Nike lascia Amazon, la customer obsession e rischio contraffazione sono i motivi. Customer Obsession reversed: l’ossessione per il consumatore che contraddistingue Amazon si e’ ritorta contro l’e-tailer che si e’ dimostrato al di sotto delle ambizioni e incapace di mantenere gli accordi.
Una scelta strategica quella di Nike che annuncia la conclusione del test con Amazon e l’alt alle forniture wholesale ufficiali. Le ripercussioni di questo stop e del nuovo confronto Nike vs Amazon, perché di questo si tratterà in futuro, vanno interamente a discapito del consumatore oltre che delle due aziende.

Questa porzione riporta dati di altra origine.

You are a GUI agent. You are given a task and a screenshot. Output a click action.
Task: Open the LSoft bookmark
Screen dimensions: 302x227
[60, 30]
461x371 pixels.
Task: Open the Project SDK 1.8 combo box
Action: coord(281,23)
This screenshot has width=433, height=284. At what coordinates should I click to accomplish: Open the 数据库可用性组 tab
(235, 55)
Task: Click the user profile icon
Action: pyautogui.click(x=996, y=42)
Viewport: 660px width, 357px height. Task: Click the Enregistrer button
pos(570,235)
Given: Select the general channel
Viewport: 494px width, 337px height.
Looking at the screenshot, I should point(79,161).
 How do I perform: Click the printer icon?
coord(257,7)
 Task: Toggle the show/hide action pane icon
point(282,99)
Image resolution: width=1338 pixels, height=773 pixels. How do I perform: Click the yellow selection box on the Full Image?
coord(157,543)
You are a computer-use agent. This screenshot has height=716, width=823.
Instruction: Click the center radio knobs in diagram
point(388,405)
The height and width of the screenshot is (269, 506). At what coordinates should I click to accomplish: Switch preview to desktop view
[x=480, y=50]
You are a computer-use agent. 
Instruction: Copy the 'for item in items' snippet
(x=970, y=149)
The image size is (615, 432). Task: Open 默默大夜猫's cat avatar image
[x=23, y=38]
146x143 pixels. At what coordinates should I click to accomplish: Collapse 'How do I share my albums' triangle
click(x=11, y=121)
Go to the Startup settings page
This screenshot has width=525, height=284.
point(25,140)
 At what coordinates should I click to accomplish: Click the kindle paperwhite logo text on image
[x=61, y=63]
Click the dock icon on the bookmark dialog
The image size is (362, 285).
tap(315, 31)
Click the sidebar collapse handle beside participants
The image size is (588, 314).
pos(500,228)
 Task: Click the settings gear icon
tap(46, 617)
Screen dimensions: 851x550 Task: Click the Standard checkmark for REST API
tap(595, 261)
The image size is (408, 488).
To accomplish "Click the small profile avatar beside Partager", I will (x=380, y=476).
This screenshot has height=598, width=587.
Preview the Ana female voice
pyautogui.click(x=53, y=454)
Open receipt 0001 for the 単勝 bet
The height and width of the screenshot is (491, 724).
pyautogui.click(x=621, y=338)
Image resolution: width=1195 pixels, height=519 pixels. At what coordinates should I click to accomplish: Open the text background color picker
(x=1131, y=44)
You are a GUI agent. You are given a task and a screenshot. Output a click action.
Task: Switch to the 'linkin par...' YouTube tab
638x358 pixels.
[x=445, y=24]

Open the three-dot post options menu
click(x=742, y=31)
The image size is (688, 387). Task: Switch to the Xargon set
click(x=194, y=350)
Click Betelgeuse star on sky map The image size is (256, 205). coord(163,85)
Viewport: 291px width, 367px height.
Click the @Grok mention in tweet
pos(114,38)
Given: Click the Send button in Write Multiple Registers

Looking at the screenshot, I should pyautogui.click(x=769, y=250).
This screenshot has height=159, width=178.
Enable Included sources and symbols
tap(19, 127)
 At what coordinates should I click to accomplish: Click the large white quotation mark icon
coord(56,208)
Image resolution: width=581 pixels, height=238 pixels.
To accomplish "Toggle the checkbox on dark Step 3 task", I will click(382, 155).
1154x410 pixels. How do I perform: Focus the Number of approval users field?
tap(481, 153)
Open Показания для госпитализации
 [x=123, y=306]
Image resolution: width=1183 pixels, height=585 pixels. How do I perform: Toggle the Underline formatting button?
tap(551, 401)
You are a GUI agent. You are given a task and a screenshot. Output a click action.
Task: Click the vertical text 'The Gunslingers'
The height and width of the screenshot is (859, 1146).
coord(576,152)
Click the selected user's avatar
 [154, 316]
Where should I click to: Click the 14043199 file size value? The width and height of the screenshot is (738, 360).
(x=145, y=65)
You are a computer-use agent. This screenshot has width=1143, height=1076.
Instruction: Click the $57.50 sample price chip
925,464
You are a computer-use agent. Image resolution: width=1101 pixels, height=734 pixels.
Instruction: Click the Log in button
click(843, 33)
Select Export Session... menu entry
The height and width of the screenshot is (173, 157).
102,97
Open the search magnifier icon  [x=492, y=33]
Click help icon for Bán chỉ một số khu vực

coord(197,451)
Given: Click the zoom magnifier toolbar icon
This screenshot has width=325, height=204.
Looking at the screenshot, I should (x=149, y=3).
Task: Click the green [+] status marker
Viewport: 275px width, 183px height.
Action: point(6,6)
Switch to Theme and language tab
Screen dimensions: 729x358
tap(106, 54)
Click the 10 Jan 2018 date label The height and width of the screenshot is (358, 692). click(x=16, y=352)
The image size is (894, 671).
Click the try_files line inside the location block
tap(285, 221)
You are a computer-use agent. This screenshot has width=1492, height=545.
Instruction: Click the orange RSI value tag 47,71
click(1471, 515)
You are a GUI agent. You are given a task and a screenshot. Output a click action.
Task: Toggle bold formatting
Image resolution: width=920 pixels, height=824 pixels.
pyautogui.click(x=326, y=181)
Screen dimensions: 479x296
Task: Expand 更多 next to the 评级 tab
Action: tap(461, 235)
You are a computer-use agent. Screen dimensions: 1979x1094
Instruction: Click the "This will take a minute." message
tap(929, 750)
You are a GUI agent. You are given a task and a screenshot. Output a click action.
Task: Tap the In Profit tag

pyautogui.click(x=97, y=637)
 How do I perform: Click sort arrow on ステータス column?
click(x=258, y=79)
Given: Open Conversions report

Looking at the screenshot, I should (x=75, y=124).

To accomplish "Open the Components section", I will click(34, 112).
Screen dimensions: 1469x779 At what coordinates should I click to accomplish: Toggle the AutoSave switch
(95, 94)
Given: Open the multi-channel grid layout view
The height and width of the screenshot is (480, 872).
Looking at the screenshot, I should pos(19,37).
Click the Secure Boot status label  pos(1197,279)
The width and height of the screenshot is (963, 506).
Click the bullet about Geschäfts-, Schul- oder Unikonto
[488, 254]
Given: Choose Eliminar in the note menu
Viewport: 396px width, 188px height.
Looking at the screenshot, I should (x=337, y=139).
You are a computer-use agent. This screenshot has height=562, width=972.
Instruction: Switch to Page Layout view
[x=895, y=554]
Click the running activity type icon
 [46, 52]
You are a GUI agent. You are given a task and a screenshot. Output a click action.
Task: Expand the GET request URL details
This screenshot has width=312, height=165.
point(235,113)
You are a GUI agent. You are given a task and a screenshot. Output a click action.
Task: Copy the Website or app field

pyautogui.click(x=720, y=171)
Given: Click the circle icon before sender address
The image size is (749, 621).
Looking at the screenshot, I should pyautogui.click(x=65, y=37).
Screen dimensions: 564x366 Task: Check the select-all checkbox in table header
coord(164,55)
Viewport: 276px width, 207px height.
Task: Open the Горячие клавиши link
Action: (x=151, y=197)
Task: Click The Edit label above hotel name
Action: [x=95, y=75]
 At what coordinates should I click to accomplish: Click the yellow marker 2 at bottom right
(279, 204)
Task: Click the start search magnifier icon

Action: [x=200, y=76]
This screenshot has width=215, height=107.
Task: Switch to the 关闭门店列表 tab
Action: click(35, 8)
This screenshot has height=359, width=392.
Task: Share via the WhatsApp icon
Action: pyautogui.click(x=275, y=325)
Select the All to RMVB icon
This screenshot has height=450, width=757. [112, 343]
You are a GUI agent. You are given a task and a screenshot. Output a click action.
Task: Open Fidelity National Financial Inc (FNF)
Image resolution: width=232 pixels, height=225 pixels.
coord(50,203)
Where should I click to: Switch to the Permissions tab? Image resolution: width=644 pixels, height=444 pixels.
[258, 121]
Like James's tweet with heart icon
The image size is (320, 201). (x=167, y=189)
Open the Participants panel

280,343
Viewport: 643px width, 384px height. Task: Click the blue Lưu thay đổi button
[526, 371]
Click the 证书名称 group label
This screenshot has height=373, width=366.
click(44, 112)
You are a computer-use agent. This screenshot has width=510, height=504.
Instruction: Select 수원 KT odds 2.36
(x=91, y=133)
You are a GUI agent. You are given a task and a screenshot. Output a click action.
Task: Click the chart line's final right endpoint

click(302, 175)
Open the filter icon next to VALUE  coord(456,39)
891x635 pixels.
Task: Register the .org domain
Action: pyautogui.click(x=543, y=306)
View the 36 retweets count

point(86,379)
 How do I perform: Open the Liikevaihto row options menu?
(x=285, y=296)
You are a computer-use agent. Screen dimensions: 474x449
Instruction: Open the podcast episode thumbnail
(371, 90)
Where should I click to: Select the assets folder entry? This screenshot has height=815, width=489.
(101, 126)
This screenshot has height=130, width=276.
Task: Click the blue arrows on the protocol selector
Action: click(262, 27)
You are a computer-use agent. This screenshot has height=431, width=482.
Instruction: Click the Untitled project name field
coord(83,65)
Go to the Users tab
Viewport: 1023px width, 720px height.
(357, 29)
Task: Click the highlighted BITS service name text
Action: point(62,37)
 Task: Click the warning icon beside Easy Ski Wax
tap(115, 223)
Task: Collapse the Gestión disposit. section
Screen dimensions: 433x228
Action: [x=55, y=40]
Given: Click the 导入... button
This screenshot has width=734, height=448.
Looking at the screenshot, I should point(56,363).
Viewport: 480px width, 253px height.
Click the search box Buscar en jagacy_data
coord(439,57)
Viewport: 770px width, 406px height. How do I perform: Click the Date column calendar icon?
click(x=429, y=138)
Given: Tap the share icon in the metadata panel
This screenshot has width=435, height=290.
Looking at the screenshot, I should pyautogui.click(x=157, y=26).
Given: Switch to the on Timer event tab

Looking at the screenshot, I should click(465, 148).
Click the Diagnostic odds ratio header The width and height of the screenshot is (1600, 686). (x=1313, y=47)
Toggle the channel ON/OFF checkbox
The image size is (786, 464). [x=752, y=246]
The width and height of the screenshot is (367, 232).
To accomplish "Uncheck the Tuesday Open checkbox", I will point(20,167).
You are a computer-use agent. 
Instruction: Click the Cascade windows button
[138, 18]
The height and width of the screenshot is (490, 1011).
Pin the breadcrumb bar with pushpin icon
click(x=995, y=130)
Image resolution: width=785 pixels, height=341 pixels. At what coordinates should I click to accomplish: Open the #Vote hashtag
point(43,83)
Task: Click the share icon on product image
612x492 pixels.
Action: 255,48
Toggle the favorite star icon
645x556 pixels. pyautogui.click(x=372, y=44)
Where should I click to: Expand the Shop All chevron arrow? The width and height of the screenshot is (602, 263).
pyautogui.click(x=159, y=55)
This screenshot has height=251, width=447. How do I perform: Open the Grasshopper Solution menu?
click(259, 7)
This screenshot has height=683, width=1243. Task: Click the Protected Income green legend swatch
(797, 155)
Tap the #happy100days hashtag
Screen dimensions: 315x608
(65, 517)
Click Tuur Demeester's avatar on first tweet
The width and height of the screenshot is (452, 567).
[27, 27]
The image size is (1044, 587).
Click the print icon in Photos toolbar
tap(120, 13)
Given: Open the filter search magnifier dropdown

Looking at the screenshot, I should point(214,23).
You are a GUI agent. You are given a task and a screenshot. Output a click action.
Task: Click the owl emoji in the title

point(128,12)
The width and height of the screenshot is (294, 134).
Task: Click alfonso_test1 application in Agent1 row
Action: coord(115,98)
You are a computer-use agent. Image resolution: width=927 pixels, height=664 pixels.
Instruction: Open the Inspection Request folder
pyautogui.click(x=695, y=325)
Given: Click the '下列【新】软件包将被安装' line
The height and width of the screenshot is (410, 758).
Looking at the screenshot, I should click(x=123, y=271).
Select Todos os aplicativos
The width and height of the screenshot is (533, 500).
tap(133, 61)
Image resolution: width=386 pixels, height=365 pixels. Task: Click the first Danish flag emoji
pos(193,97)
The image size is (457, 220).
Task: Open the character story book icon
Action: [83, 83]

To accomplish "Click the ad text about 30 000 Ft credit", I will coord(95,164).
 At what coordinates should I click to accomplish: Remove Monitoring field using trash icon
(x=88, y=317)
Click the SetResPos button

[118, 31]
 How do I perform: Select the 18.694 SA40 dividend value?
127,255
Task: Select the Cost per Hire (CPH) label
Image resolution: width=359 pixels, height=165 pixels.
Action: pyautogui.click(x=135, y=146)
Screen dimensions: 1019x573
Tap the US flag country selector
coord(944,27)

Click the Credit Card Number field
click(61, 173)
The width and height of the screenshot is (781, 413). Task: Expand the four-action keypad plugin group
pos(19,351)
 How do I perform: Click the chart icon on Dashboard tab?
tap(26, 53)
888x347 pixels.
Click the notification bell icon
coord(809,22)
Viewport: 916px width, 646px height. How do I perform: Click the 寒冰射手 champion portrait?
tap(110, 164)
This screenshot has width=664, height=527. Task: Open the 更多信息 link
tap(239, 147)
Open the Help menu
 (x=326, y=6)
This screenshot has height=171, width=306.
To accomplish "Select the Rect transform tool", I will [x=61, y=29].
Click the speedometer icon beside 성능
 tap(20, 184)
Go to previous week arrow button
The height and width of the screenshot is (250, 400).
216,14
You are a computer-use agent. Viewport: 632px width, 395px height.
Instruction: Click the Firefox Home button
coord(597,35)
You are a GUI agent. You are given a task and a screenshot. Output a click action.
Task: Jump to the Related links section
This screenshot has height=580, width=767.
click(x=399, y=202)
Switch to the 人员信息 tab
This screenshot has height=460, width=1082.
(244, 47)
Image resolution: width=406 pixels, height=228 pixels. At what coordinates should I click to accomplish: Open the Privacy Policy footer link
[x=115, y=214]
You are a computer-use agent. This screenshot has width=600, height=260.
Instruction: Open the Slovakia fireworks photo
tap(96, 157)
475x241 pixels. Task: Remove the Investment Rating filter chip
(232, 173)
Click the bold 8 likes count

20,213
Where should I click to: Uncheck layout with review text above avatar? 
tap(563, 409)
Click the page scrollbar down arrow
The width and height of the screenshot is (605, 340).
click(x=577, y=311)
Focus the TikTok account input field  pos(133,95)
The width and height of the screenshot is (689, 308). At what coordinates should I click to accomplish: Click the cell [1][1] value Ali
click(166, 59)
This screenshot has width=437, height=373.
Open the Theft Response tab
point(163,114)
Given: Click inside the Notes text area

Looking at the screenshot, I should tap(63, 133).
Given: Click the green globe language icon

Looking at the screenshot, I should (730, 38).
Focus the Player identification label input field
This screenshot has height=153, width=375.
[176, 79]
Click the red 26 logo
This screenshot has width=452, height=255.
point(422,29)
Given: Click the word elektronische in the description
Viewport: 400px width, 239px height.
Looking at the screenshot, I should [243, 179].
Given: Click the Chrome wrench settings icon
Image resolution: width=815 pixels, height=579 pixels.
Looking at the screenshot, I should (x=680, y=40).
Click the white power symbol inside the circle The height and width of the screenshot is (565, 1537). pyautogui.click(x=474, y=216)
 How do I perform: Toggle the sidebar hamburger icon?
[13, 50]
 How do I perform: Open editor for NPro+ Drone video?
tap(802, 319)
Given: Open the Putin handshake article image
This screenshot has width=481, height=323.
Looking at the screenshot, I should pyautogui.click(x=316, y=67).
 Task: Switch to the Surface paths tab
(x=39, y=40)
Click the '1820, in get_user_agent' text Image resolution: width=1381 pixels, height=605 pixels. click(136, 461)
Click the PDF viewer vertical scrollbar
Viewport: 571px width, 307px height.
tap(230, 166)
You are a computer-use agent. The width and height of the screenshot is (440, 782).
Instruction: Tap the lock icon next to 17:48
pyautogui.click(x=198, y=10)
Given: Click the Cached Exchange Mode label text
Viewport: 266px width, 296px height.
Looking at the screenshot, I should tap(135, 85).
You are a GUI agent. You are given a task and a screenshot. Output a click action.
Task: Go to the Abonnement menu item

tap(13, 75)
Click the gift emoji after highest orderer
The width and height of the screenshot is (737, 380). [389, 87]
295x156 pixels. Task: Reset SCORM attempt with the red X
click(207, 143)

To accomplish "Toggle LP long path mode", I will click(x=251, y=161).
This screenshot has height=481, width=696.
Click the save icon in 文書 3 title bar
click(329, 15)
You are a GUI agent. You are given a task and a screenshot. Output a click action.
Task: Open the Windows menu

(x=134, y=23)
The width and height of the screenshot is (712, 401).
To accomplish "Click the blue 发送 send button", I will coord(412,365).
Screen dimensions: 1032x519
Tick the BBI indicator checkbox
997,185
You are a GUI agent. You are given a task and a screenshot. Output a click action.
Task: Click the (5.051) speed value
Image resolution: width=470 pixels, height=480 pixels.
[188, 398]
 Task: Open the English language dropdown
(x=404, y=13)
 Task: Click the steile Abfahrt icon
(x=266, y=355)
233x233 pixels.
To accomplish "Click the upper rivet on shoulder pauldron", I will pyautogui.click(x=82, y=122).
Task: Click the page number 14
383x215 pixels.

Nel 2017, Heidi O’Neill, Presidente NikeBusiness Direct To Consumer (Ecommerce e negozi worldwide), aveva presentato la collaborazione come un rivoluzionario test che il brand voleva intraprendere con il gigante dell’ecommerce. Obiettivi della collaborazione: elevare l’esperienza per il consumatore Nike anche su Amazon e proteggere dalla contraffazione il brand. Qualche premessa della partnership evidentemente non è stata rispettata in quanto, dopo meno di due anni, Nike ha deciso unilateralmente di chiudere il test pilota.
Nike e’ uno dei grandi nomi tra i giganti del settore abbigliamento che aderiscono in maniera impattante al movimento che punta sul focus sul Direct To Consumer come chiave per salvare il retail e valorizzare la relazione con la clientela. Oggi il 30% del fatturato del brand deriva dalle vendite dirette, in store e online, quindi il corretto modo di gestire il business wholesale potrebbe essere rivisto. La qualità è preferita oltre ai volumi anche nel wholesale. La scelta dei partner diventa strategica nello sporswear/ casualwear come nel premium o nel lusso.
Oggi il consumatore può trovare sul marketplace Amazon prodotti Nike venduti direttamente dal brand al retailer (1P) oppure prodotti venduti da terze parti (3P) – leggi articolo. Nel primo caso si tratta di items su cui c’è piena garanzia di autenticità, con schede prodotto aggiornate e contenuti ufficiali sempre in linea con il DNA e i codici del brand. Nel secondo caso si tratta di listing prodotto non ottimali, non sempre corretti da Amazon per verificare autenticità delle informazioni e, soprattutto, non si può fare affidamento sulla provenienza del prodotto.
Per un marchio di apparel e accessori di dimensione mondiale, come Nike, il problema della contraffazione è strutturale e molto dannoso. La decisione del 2017 di affidarsi ad Amazon è stata fatta, soprattutto, per ridurre/ eliminare, il problema della contraffazione della merce sul retailer online. Su questo tema Amazon ha fallito o non si è prodigato adeguatamente.
Apparentemente Amazon moda ha tradito la sua stessa selling proposition: la customer obsession. Fornire una customer experience mediocre al consumatore nella categoria abbigliamento accessori porta i grandi player del settore a staccarsi. Sempre di più la filosofia strategica profetizzata da Jeff Bezos agli albori del business si è rivelata valida.
Forse Amazon non si aspettava di fallire nell’offrire un servizio in linea con gli standard minimi del fashion, tanto cari a Nike e altri brand ad alto valore aggiunto. Concetti come chiarezza sulla provenienza del prodotto, segmentazione per collezioni e stagioni dell’offerta e focus sulle collezioni ufficiali “in stagione” vengono costante a meno su Amazon. Problema similare a quello che Jack Ma e Alibaba hanno dovuto affrontare e stanno gestendo da anni (vedi articolo)
Amazon, per scelta, non e’ come Zalando, Footlocker, JDsports.com, Yoox, Net-a-Porter, MrPorter, MyTheresa, LuisaViaRoma, StockX o altri specialisti del settore. Per i brands di abbigliamento, scarpe e accessori fashion, Amazon resta una delle più grandi opportunità ma i rischi (per il momento) superano i potenziali benefici.
Morale: Amazon did not crack fashion (yet).
(Traduzione: Amazon non ha ancora “ decifrato” la vendita abbigliamento.)